Quem inaugura essa nova seção – dedicada a trazer conteúdo de base para trabalhadores e trabalhadoras – é o educador popular Emílio Gennari que coordenou, entre os dias 1 e 3 de maio, em Lages, o Seminário de Planejamento da Intercel. No centro dos debates, os desafios do movimento sindical diante dos impasses da realidade atual. Italiano de nascimento e brasileiro por escolha, ele é formado em Teologia, fez pós-graduação em Ciências Sociais e trabalha há mais de 36 anos com educação popular.
Como fazer análise de conjuntura?
O primeiro trabalho é separar fato do que é acontecimento. Fato é considerado algo corriqueiro, sem grande influência na sociedade. Acontecimentos mexem com um grande número de pessoas. O nascimento de uma criança numa família operária é um fato, mas se essa criança for neto do rei Charles da Inglaterra é um acontecimento. Continua sendo o nascimento de uma criança dentro de uma família, mas muda de figura. Depois de fazer essa separação, temos que ver a importância disso dentro de uma conjuntura (um contexto). Voltando ao exemplo inicial, mesmo sendo neto de um rei, esse nascimento não influi em absolutamente nada. Mas se a gente pegar aquela notícia de pé de página no jornal que diz que o Banco Central dos Estados resolveu não alterar a taxa de juros, isso é muito relevante, mexe com a conjuntura mundial. Outra coisa é o sentido dos acontecimentos. Em geral, quando recebemos uma informação, as primeiras linhas falam do fato, mas o restante é o sentido que se dá ao acontecimento. O que é o sentido? É a opinião que o jornalista ou como determinada agência de notícias se expressa sobre um deteminado acontecimento. Quem faz análise de conjuntura tem que separar uma coisa da outra. Se não fizer isso, acaba comprando gato por lebre. Me interessa saber o que pensa a FIESP sobre determinado acontecimento? Me interessa, mas ao ouvi-los, eu preciso saber que é a opinião da FIESP. Ou seja, é uma opinião vinculada a determinados interesses empresariais, de uma classe social, etc. Não é que seja “A Verdade”, é a verdade da FIESP.
Quando a gente aprende a separar a importância e o sentido das informações, começamos a perceber que existem interpretações diferentes do mesmo acontecimento.
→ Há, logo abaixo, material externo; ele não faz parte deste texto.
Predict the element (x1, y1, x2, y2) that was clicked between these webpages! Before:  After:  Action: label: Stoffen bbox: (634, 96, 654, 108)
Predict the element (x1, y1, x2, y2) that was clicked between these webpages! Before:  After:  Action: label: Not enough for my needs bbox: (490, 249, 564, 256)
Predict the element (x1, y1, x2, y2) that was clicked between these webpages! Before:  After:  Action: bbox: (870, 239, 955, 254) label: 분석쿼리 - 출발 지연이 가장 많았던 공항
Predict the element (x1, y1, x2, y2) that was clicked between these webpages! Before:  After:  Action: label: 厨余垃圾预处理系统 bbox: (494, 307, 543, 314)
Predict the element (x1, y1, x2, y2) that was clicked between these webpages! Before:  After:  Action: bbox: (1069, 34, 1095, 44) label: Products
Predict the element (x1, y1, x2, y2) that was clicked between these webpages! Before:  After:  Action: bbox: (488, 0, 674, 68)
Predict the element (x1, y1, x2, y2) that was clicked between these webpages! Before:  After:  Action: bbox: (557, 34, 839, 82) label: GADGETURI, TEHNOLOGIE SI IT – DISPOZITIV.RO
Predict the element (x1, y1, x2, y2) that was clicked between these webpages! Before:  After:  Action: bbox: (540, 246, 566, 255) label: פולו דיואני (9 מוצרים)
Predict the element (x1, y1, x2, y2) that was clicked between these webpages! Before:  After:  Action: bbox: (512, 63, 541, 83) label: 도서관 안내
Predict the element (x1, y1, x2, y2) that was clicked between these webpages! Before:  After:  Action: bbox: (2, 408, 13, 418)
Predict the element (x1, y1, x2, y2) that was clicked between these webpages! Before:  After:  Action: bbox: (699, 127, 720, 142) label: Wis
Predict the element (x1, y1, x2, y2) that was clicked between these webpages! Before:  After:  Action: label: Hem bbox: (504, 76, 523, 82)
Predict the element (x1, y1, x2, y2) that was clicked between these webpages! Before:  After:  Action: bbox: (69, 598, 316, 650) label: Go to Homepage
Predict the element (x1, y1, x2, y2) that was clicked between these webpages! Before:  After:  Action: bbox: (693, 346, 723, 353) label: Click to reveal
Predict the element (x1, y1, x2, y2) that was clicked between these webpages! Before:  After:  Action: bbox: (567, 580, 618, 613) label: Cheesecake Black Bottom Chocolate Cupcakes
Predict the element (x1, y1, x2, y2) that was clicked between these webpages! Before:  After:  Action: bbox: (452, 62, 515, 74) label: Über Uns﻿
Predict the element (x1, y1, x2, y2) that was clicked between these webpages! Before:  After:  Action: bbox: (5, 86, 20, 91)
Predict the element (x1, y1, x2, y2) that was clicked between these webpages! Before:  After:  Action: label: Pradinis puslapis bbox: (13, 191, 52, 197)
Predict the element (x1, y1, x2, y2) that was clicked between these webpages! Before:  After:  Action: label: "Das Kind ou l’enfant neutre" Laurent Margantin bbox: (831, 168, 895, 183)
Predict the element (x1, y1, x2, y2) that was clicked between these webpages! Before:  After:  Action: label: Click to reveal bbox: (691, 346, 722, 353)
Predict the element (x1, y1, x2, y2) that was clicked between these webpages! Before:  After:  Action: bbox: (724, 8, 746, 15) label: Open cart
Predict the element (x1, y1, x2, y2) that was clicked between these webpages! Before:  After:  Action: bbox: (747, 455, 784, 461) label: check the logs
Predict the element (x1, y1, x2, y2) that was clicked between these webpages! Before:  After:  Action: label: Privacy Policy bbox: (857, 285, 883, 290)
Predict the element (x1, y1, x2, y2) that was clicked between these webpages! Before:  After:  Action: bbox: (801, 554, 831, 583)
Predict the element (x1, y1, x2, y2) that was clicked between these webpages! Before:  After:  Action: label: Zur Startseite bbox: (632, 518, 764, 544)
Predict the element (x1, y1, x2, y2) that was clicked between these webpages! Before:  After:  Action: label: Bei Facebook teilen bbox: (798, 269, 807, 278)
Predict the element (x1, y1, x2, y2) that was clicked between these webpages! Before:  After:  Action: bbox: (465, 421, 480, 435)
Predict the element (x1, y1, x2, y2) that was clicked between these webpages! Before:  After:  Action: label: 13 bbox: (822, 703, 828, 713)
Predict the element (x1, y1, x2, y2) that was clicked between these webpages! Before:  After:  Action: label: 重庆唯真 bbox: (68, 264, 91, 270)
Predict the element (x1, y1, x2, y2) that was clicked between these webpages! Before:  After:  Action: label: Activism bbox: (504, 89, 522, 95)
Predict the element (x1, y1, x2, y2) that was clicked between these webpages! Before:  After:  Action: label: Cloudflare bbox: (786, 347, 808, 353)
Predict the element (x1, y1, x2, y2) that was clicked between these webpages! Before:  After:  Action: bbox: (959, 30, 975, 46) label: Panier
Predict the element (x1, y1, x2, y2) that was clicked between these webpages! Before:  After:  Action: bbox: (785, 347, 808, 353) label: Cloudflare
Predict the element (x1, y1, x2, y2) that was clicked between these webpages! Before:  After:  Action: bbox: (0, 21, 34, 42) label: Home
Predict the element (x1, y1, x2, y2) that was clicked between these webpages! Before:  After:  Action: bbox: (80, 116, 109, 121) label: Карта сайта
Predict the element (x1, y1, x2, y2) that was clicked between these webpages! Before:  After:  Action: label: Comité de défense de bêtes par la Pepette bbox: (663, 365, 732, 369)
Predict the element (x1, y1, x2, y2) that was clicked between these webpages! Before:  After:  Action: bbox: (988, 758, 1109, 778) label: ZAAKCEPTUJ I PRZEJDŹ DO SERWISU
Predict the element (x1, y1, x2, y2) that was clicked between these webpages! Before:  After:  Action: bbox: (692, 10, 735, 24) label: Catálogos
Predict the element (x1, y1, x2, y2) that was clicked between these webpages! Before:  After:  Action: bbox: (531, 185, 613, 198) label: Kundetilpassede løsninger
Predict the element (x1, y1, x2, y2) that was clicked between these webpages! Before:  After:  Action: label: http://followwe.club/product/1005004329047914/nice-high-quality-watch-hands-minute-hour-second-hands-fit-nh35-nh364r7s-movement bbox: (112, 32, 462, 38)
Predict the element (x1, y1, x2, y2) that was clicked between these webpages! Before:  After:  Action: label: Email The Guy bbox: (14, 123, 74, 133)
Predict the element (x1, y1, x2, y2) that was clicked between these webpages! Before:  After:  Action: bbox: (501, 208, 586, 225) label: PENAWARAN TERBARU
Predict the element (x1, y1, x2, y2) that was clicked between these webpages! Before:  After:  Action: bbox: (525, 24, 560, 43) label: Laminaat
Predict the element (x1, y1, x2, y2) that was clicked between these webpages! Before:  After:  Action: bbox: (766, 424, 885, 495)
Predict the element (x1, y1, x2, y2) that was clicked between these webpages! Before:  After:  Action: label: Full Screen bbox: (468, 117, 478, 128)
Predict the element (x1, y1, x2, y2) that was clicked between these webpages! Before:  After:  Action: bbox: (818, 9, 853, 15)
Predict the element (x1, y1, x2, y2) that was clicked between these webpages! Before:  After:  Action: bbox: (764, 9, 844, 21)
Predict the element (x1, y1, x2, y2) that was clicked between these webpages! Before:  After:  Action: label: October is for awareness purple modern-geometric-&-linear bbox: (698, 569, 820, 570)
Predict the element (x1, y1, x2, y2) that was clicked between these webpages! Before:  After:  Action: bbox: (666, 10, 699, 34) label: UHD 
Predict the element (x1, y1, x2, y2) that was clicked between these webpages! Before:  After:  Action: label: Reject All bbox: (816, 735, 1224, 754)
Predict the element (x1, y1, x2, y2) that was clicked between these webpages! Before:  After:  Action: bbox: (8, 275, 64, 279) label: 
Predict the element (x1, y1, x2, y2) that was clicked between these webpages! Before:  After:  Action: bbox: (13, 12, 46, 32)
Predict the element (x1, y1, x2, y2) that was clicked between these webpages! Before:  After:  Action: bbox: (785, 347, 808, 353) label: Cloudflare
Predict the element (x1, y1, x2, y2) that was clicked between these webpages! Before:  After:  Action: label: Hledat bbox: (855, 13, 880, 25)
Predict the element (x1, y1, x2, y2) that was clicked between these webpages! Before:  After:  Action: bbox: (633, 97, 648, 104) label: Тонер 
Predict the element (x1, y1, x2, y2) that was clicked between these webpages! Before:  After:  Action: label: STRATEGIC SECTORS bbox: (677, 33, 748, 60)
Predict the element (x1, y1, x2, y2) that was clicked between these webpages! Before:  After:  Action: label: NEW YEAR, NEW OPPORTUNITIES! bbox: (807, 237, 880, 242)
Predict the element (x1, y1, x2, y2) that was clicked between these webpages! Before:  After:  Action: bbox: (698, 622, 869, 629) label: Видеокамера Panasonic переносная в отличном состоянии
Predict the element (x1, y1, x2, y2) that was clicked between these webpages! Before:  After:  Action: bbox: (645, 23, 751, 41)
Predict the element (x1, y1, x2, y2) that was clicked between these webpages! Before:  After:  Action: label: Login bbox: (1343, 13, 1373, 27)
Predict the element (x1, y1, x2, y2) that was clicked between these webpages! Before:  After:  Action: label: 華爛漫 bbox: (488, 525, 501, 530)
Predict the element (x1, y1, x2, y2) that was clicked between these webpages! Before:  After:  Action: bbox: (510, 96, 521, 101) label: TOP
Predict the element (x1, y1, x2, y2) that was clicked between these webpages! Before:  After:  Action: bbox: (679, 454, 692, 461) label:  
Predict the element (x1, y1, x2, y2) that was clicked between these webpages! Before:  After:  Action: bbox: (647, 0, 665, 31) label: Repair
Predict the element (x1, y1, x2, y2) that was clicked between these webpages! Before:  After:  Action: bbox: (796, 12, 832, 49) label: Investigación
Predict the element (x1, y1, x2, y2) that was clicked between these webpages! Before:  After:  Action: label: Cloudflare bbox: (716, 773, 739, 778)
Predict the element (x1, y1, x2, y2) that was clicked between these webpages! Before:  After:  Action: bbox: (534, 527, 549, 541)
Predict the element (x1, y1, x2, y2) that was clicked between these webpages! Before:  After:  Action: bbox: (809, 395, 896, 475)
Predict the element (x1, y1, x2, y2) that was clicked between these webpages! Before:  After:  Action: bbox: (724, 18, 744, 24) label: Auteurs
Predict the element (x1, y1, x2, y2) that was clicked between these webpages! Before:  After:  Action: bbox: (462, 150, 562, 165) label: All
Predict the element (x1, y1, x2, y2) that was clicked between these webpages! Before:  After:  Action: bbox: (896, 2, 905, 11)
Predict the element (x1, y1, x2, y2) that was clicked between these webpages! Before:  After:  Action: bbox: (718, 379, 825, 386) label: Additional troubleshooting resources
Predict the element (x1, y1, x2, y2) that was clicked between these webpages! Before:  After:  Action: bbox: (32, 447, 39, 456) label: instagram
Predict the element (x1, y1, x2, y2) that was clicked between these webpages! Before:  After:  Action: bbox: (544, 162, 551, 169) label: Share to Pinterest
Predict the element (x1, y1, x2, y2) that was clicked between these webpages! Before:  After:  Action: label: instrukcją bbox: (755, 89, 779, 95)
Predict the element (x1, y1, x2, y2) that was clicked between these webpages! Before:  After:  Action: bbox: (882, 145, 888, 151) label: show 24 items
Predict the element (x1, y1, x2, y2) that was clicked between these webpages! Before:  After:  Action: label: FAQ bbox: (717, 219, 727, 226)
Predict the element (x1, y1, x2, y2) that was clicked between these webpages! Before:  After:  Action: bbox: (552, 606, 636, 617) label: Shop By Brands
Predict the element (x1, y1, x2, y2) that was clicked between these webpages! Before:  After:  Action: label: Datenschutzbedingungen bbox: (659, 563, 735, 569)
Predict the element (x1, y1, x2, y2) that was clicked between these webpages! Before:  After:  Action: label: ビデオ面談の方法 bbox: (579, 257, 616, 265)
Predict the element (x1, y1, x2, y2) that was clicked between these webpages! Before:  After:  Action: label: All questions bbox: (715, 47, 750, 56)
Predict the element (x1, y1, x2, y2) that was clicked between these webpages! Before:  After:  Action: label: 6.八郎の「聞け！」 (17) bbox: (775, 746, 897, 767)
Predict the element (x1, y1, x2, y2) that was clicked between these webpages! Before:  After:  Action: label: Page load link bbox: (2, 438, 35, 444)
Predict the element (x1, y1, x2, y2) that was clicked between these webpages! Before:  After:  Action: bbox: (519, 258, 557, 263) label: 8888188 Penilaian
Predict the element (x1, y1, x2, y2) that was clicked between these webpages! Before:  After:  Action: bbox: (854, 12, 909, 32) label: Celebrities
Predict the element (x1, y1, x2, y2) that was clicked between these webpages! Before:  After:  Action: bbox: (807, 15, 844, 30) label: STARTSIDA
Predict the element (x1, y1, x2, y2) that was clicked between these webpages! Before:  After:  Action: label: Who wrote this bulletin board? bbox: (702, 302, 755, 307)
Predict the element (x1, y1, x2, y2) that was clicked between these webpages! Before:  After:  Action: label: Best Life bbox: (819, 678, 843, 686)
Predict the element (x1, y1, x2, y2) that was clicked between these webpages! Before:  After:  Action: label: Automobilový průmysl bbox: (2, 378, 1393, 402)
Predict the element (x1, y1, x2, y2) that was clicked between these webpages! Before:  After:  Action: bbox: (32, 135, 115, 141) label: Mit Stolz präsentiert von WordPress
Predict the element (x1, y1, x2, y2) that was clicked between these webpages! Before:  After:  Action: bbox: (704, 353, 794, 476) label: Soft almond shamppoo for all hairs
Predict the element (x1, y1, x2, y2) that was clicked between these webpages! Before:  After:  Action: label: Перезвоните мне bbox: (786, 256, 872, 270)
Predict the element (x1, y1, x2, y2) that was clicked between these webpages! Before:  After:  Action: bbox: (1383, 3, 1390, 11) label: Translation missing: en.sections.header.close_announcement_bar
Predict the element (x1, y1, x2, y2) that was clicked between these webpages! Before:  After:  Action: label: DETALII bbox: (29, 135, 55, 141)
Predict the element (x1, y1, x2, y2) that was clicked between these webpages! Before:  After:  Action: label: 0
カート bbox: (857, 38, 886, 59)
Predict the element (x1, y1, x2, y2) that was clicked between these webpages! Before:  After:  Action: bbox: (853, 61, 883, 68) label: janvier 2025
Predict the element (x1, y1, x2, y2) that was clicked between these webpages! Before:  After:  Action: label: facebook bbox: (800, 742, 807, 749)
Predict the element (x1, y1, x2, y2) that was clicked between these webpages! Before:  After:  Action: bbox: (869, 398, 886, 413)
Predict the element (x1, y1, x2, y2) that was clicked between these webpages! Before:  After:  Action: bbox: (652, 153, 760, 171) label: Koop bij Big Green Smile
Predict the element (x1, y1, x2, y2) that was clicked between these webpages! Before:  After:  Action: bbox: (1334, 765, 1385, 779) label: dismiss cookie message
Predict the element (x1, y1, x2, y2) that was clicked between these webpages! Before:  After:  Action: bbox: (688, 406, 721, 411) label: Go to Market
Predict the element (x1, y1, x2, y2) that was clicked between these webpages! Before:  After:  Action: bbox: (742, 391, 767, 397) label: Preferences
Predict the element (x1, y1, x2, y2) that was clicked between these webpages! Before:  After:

Mais ainda, quando começamos a analisar para onde tende o desenrolar de um acontecimento, também percebemos quais são os paradigmas que a elite dominante estabelece na leitura da realidade. O que é um paradigma? É uma forma automática de interpretar alguma coisa, como um evento social. Vejamos: quando estávamos vivendo o período da ‘grande luta contra a corrupção no Brasil’ e a iniciativa privada estava corrompendo agentes públicos. Mesmo assim, o paradigma dizia o quê? Que o que é privado é honesto, é eficiente, faz as coisas andarem. Então, quem é o corrupto? O Estado! Só que o corrupto só existe onde tem corruptor. Então, se você interpreta as coisas sempre à luz de um paradigma, não vai sair disso. Outro exemplo: os acontecimentos na Palestina. Se eu interpreto o Hamas sempre como terrorista, eu já enquadro em uma linha de pensamento, com juízo de valores, e nunca vou me perguntar porque existe um movimento de resistência histórica naquele território. Vou perder o encadeamento dos acontecimentos que vem de 1948, quando acontece a catástrofe palestina. Mas mesmo sem ir tão longe… Após o ataque ao sul de Israel, eu fiz um teste e falei de outra operação às pessoas, com praticamente o mesmo número de mortos, etc. Automaticamente, as pessoas condenaram, isso e aquilo. Aí eu perguntei: mas a tua opinião mudaria se eu dissesse que esses mortos são palestinos? O pessoal se calou, me disseram: você enganou a gente! Não, esses números são da Operação Chumbo Derretido*, eu só não disse ao que eu me referia, de fato.
*Operação Chumbo Derretido foi uma grande ofensiva militar das forças de Israel, em 27 de dezembro de 2008, sobre a Faixa de Gaza. Somente no primeiro dia foram lançadas mais de 100 bombas sobre diversas cidades, deixando 1.400 pessoas mortas, a maioria civis, e 5.300 feridos.